━━━ DATEN DER ÜBUNG ━━━
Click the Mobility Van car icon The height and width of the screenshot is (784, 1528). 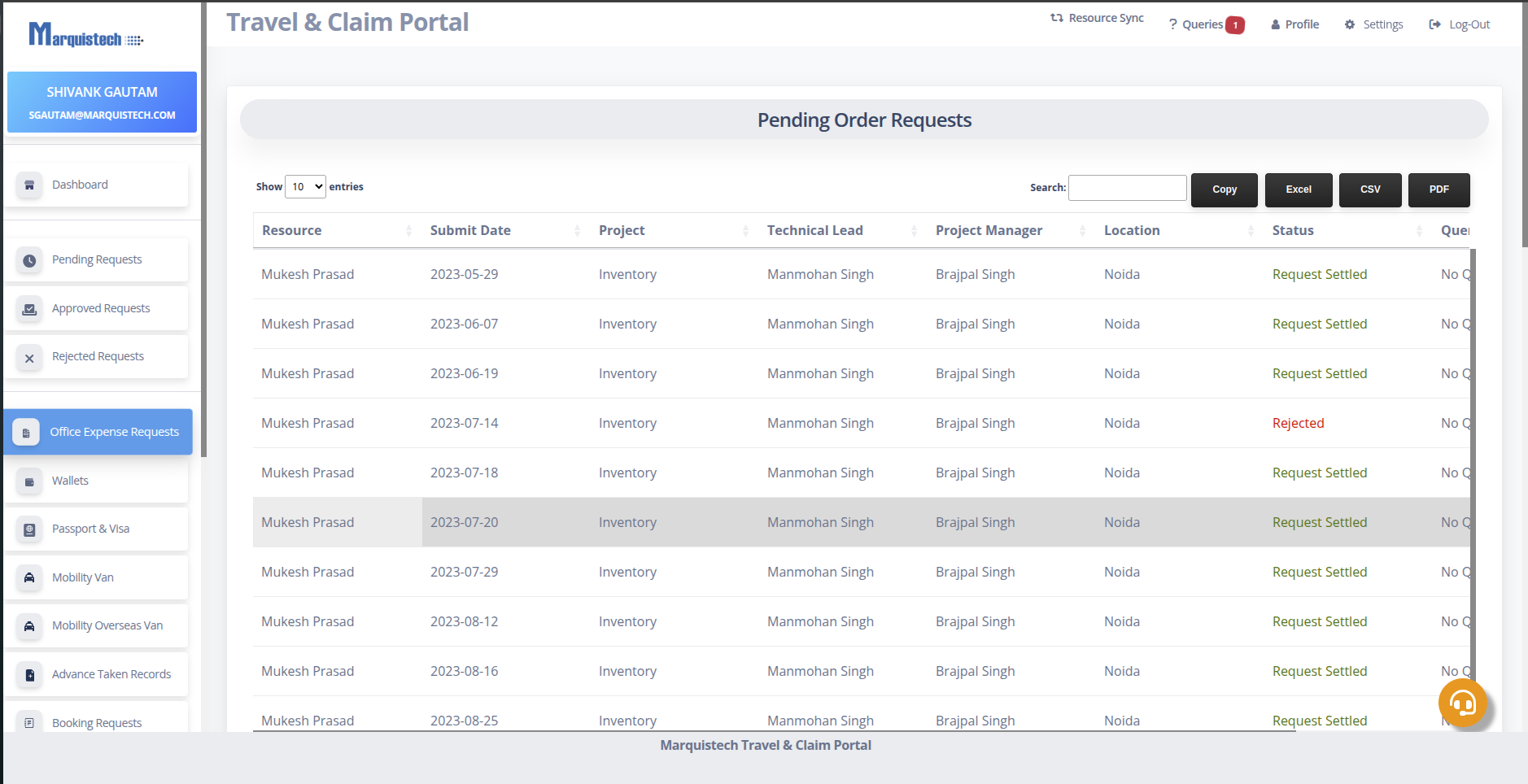(29, 577)
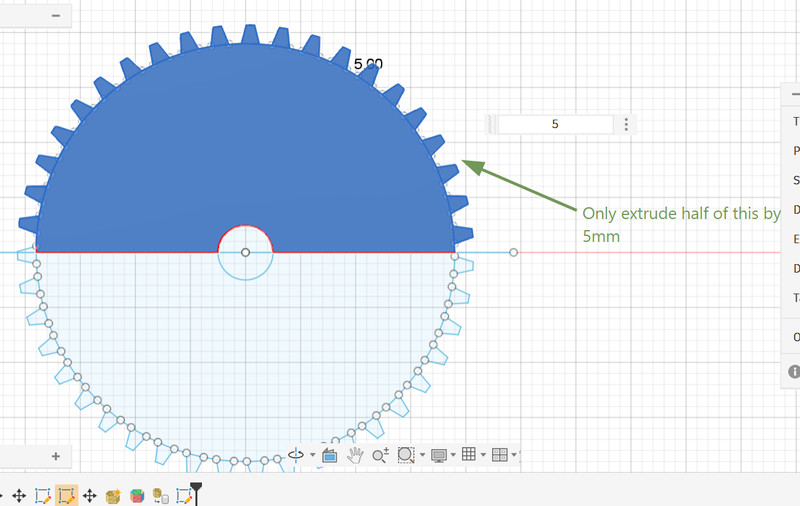Viewport: 800px width, 506px height.
Task: Collapse the panel with minus button
Action: 56,16
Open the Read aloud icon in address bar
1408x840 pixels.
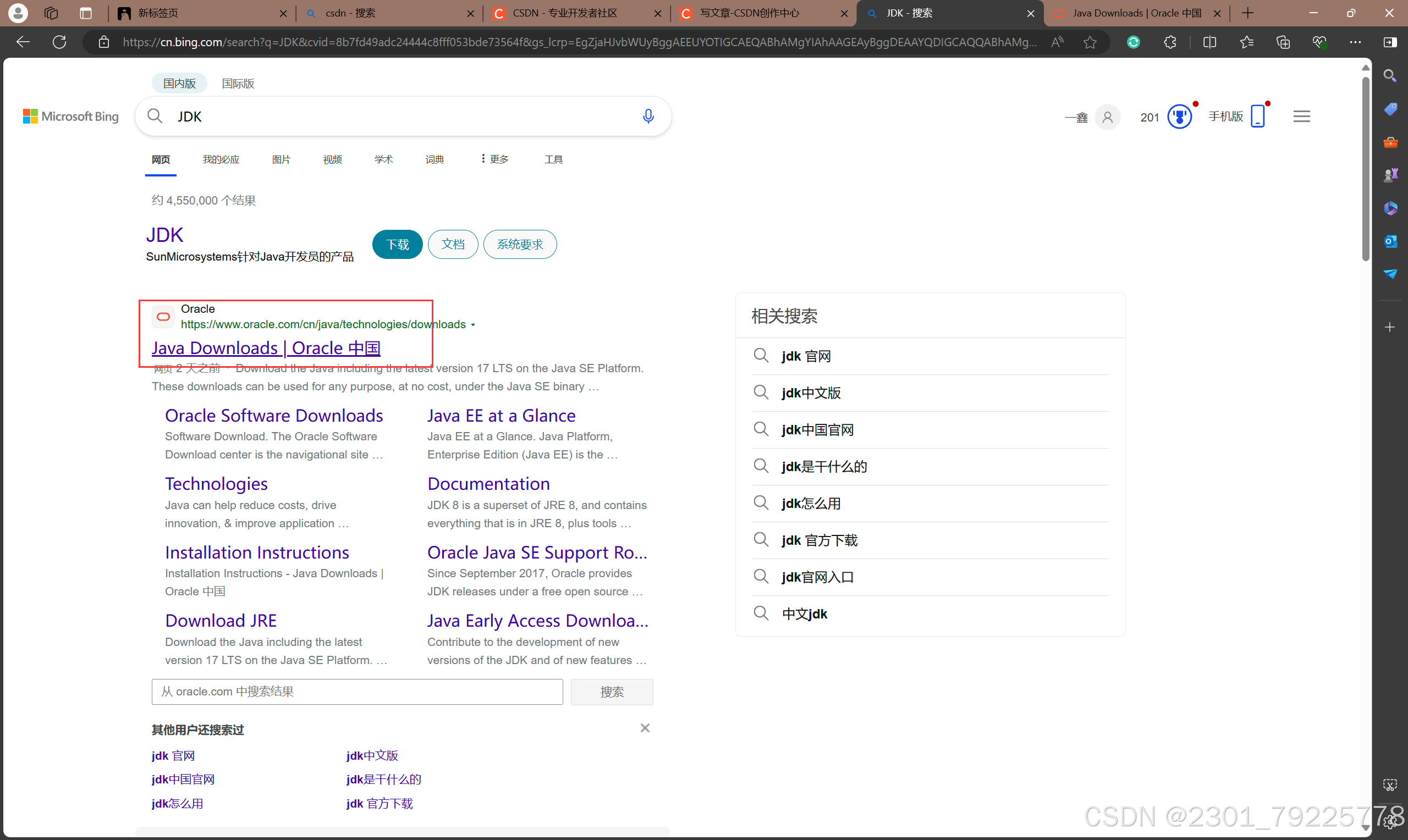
━━━
Bearbeite die Datensätze von der Zeile mit „Open the Read aloud icon in address bar“ bis zum Ende der Datensätze, indem du „address bar“ durch „toolbar“ ersetzt und alles andere unverändert lässt. Gib nur diese Zeilen wieder und lass die Bilder dabei weg.

ERGEBNIS DER AUFGABE -
Open the Read aloud icon in toolbar
1408x840 pixels.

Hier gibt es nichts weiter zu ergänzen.